Some critics have called Leon Trout the alter ego of Kurt Vonnegut; if that is true, then all of Leon Trout's comments about humans in the twentieth century are really Vonnegut's own remarks. When Leon Trout speaks of the primitive forms humans are now taking (in the 'future' of the novel), complete with flippers and tiny brains, he is mocking the brains humans currently possess and use to make decisions he, and perhaps Vonnegut himself, feels are terrible. The impossibility of Leon's point of view can be discussed as a form of ridicule, a way to mock the so-called intelligentsia who are determining the course of history in contemporary America.

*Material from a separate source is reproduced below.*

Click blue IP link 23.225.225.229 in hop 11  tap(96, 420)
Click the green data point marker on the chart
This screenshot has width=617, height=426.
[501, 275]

The government and military in particular are targets of Vonnegut's satire as Leon Trout discusses the use of weapons and the act of torture specifically as strategies impossible to employ with flippers for hands. Additionally, Vonnegut's use of celebrity culture in Galápagos can be discussed as satirical, as celebrities make up part of the elite culture which Leon blames for the destruction of the world as we in the twentieth century knew it. Both the government and celebrities have a powerful influence on today's society, so theirs are the 'big brains' behind the economic, political, and social structures that are at fault; these brains, ironically, are the ones deemed to be evolutionary mistakes that are eventually corrected. Vonnegut's criticism of these cultural leaders is thinly veiled; his witty tone and the ridiculousness of his novel's premise combine in this satire that turns the theory of evolution upside-down in order to make a point about flawed notions of progress.